• **Record excerpts**:
+ + + + +

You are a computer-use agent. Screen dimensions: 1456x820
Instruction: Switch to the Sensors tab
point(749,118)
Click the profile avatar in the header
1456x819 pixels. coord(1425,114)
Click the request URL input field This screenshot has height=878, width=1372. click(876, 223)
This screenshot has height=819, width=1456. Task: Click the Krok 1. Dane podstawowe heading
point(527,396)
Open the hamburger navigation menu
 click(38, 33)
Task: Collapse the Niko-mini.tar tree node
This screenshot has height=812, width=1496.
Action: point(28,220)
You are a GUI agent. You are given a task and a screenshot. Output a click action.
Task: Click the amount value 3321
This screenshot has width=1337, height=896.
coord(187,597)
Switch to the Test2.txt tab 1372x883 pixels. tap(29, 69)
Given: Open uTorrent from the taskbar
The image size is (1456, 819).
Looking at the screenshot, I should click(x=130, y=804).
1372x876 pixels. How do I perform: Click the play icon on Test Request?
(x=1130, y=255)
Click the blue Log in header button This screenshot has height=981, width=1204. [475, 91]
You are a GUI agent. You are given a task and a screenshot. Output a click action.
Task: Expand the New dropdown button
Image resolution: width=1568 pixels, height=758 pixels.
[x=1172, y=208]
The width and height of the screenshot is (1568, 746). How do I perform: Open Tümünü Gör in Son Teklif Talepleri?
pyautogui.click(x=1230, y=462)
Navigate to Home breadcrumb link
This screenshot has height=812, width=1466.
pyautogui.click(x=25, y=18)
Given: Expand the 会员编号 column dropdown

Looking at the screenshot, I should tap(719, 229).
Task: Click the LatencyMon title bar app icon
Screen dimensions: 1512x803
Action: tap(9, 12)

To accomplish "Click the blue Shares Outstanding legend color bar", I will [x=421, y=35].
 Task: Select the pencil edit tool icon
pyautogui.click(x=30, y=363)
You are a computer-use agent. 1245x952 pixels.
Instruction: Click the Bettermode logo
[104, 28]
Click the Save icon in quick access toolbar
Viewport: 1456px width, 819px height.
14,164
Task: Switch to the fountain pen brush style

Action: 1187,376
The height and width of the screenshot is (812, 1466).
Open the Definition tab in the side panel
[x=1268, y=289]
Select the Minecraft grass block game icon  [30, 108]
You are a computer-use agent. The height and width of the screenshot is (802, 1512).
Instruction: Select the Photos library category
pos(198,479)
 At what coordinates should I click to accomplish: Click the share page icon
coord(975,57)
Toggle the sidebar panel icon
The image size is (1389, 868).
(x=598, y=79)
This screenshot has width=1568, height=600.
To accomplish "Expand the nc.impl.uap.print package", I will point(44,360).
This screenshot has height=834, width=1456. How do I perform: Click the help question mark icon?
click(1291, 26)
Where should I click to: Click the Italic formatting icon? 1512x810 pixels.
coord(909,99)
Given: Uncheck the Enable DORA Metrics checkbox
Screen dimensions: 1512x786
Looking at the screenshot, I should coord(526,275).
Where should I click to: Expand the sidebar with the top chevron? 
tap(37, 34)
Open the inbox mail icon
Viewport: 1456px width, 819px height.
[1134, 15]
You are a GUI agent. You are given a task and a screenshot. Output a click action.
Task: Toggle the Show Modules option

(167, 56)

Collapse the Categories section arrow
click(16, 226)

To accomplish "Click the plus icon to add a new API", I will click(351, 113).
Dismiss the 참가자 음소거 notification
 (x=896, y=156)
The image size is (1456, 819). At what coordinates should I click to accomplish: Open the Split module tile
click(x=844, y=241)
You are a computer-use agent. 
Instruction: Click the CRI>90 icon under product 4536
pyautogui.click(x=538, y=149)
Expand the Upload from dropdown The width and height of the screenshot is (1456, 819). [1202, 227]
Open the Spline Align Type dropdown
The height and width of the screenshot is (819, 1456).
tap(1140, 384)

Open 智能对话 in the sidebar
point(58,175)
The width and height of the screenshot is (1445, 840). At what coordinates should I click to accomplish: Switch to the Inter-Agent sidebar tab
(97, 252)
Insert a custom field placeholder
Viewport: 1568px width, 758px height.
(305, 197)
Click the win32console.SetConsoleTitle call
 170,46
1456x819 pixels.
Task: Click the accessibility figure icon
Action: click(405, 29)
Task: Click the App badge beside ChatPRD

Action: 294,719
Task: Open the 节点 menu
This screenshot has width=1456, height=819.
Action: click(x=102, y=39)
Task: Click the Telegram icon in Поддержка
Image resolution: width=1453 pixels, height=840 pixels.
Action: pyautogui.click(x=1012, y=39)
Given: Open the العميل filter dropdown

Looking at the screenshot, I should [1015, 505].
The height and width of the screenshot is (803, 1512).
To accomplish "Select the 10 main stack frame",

+ + + + +

• **How to complete this task**:
Find every line in the entries that includes the word "field", then state how many there are and nothing else.

• **Solution for this problem**:
2